Dr. Marsh is an Assistant Professor of Archives and Digital Curation in the College of Information Studies and an affiliate faculty in the Department of Anthropology at the University of Maryland, College Park. Dr. Marsh’s research asks how new technologies and decolonizing movements are changing the ways heritage institutions share information with communities and the public. Her work draws on qualitative and ethnographic methods to better understand the discovery and use of archival collections – particularly for the communities represented in them. She explores what might drive the organizational change needed to increase public and community access to collections and provide more ethical models of stewardship in colonial repositories.

Her current research focuses on discovery, use, and access for Native American and Indigenous communities, based on projects undertaken at the American Philosophical Society and the Smithsonian’s National Anthropological Archives. Her recent work has appeared in The American Archivist, Archival Science, Archivaria, and Archival Outlook. Her book, From Extinct Monsters to Deep Time: Conflict, Compromise, and the Making of Smithsonian’s Fossil Halls, was published in 2019 with Berghahn Books.

She completed her PhD in Anthropology (Museum Anthropology) at the University of British Columbia, an MPhil in Social Anthropology with a Museums and Heritage focus at the University of Cambridge in 2010, and a BFA in Visual Arts and Photography at the Mason Gross School of the Arts of Rutgers University in 2009.

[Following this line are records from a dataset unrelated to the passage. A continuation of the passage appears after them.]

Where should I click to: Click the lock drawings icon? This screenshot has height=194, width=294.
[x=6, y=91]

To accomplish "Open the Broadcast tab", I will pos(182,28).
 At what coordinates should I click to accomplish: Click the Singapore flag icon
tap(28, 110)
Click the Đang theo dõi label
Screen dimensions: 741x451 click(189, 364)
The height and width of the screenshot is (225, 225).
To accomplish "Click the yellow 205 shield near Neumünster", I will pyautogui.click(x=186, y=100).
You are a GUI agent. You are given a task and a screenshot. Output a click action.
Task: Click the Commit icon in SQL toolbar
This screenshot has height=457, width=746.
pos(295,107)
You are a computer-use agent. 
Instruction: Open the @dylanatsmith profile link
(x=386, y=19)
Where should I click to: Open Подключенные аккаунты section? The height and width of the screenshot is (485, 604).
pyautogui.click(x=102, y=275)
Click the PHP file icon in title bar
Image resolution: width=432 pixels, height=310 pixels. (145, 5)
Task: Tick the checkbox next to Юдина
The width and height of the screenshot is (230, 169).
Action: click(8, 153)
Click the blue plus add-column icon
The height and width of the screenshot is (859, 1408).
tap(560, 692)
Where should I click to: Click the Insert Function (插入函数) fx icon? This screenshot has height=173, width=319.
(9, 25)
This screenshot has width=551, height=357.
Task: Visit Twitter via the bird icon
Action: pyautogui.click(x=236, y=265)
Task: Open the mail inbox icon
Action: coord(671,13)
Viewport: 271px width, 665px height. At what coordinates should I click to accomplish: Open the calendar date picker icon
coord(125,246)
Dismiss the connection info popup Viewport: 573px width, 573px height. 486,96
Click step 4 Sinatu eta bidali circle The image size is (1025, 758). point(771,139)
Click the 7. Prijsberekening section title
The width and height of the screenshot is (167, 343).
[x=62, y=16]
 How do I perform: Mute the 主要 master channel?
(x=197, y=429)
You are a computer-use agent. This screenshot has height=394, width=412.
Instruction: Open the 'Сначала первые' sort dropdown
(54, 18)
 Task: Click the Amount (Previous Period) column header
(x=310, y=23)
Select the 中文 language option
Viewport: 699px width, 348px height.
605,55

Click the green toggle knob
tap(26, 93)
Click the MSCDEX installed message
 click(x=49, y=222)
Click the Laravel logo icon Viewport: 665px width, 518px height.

Dr. Marsh acknowledges the Piscataway and Nacotchtank, and their Indigenous kin and neighbors, on whose traditional territories she works. She acknowledges the devastation of colonial warfare and cultural genocide that separated these nations, and all Indigenous peoples in North America, from control of their homelands. She further acknowledges the continued presence and resilience of Indigenous communities and nations today, and thanks those she works with for their good will in efforts to collaborate as she undertakes her work at the University of Maryland.